A new study suggests an overwhelming majority of marijuana sales in Michigan still take place in the illicit market, nearly two years after the state launched its legal cannabis market.

The study, commissioned by the Michigan Cannabis Manufacturers Association (MCMA) and carried out by the Anderson Economic Group, reports that 70 percent of marijuana transactions in the state occur in the unregulated market.

The report further notes that Michigan’s cannabis industry, both legal and illicit, is worth around $3.2 billion, meaning the state coffers are missing out on significant revenues. Last year, Michigan’s legal cannabis industry generated around $169 million in taxes and revenues from licensing fees.

Stephen Linder, executive director of MCMA, said the purpose of the study was to educate policymakers and industry representatives on the shape Michigan’s marijuana market is taking to inform better decision-making in the future.

“The only way to make strategic decisions to move forward as an industry is to understand the market in which you’re operating,” Linder said. “And we thought the best thing to do, since nobody had taken the time to do it, was to do a baseline economic study.”

Why so many cannabis transactions are still happening outside of the legal marketplace in Michigan is down to a number of factors, according to Narmin Jarrous, chief development officer of the state’s first licensed recreational dispensary.
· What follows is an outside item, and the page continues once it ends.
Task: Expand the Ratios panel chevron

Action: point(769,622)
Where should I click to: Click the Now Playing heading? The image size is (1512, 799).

She cites the high proportion of local jurisdictions that have opted out of legal sales, higher retail prices than the illicit market, an unwillingness to engage with the regulatory process, and anxiety about shopping in-store during the pandemic as some of the main reasons why the unregulated market has such a large share of marijuana sales.

“When you’re depriving these municipalities from having these stores, this is what happens. People do turn to the illicit market and you can’t really fault people for trying to get their medicine in every which way they can,” Jarrous said to WZZM. “If we try to mitigate some of those problems maybe we can drive more consumers back into licensed retail stores with safe, clean, tested marijuana.”
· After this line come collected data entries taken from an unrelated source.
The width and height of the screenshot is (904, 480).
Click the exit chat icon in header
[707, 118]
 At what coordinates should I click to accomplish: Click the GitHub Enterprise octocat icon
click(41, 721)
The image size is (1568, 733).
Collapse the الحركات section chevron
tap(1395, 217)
The most glaring example of a jurisdiction without retail dispensaries is the state’s largest city, Detroit, which had planned to issue cannabis business licenses from May 1, 2021. The delay is mainly due to a legal challenge against the city council’s social equity licensing plan which seeks to give first priority for marijuana business licenses to long-term and low-income city residents with a prior cannabis conviction. Last month, a federal judge ruled this approach is “likely unconstitutional” and so temporarily blocked city officials from processing recreational cannabis licensing applications, while Detroit’s city council considers its next steps.